Genome study targets cancer categories
7 Aug 2014
New research suggests that 10% of cancers should be reclassified, allowing patients to receive more suitable treatments.
A team of scientists at the University of California, San Francisco (UCSF) has suggested that as many as 10% of cancer patients could be more accurately diagnosed if their tumours were defined by cellular and molecular criteria - rather than by the tissues in which the cancer originated.
The study has been published in the online journal Cell.
As part of the research, scientists analysed both the molecular and genetic characteristics of more than 3,500 tumour samples of 12 different cancer types using multiple genomic technology platforms.
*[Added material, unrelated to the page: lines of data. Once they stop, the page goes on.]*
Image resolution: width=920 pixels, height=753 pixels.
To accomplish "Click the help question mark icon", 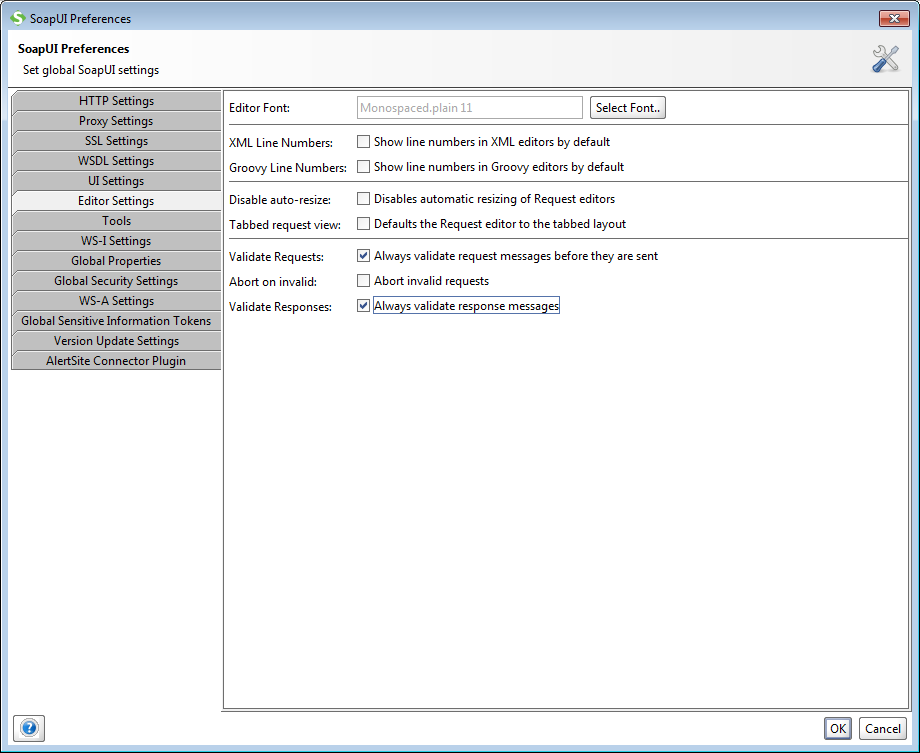I will pos(28,728).
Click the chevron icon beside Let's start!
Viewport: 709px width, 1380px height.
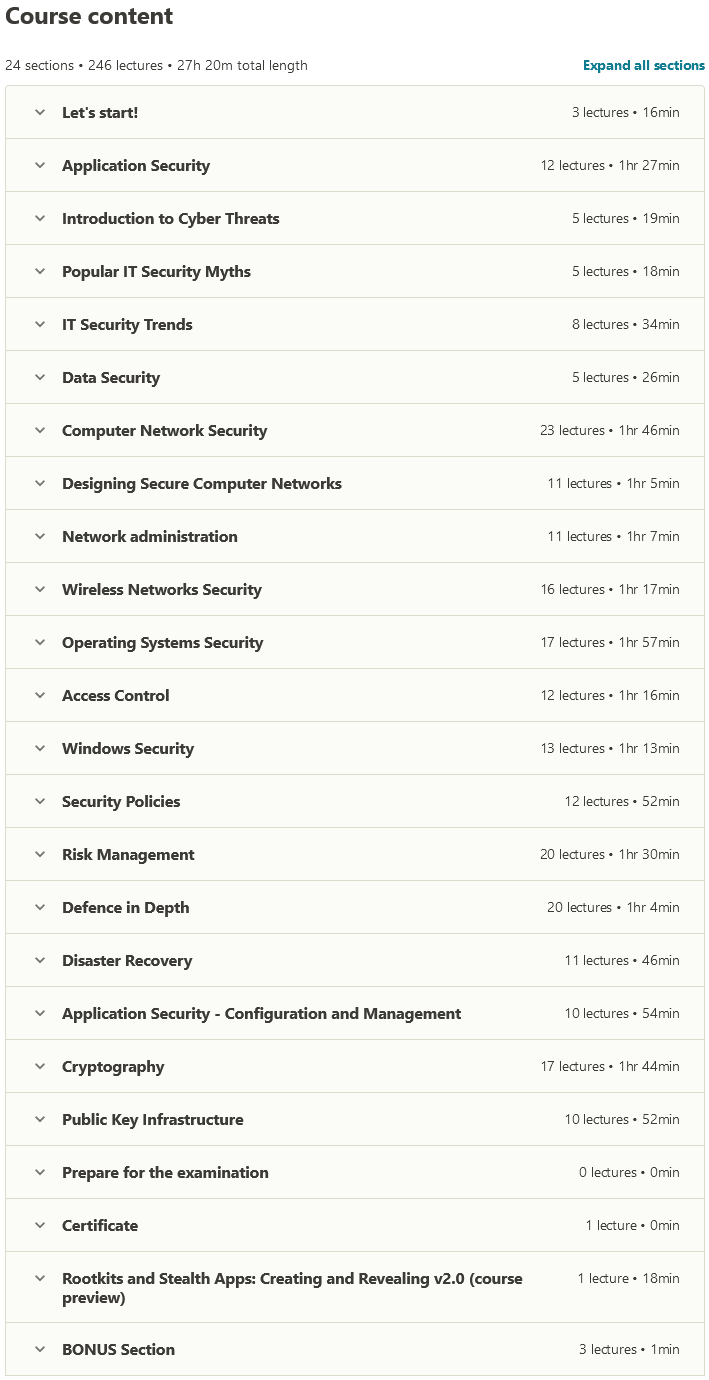coord(40,112)
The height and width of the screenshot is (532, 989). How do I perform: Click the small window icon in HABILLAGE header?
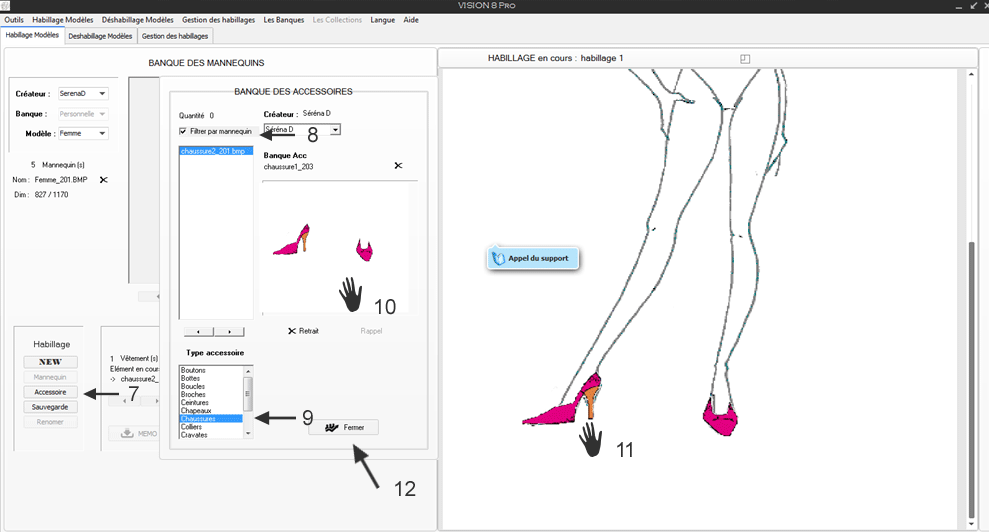[745, 59]
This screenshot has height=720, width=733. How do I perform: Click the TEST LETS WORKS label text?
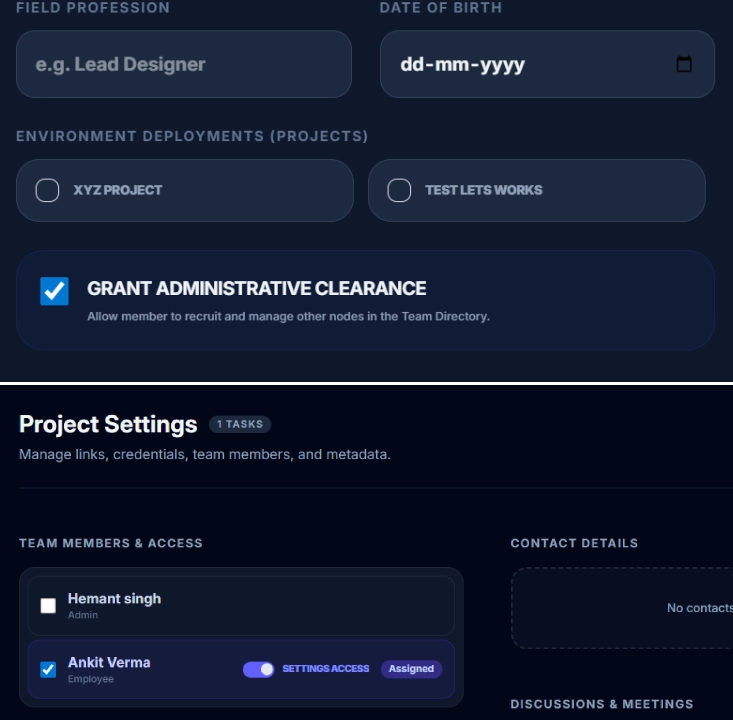[483, 190]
“We’re just appreciating the tip of the iceberg when considering the potential of this multi-platform type of genomic analysis
Co-lead author Christopher Benz
Traditionally, cancers are categorised by their ’tissue of origin’ - however, tissues comprise many different types of cells, suggesting accurate diagnosis is not as straightforward as previously thought.
The UCSF study indicates that in many cases the type of cell affected by cancer may be a more useful guide to treatment than the tissue in which a tumour originates.
“This genomic study not only challenges our existing system of classifying cancers based on tissue type, but also provides a massive new data resource for further exploration, as well as a comprehensive list of the molecular features distinguishing each of the newly described cancer classes,” said co-senior author Christopher Benz.
The scientists were also able to confirm known differences between subtypes of breast cancer known as ’basal-like’ and ’luminal’ cancers.
Having compared these types of cancer with several others, the researchers were able to discover that basal-like breast cancers constitute their own distinct class.
These types of cancers, which are commonly referred to as ’triple-negative’ cancers, are particularly aggressive, and are most prevalent among African-American women and younger women.
“Even though these basal-like cancers arise in the breast, on the molecular level they have more in common with ovarian cancers and cancers of squamous-cell origin than with other subtypes of breast cancer,” said co-lead author Christina Yau.
According to Benz, the number of patients eligible for reclassification will swell when more tumour samples and additional tumour types are included in the Pan-Cancer project’s next round of analysis, which is expected to include more than 20 different tumour types.
“We’re just appreciating the tip of the iceberg when considering the potential of this multi-platform type of genomic analysis,” Benz said.
“It could be that as many as 30 or 50 percent of cancers need to be reclassified.”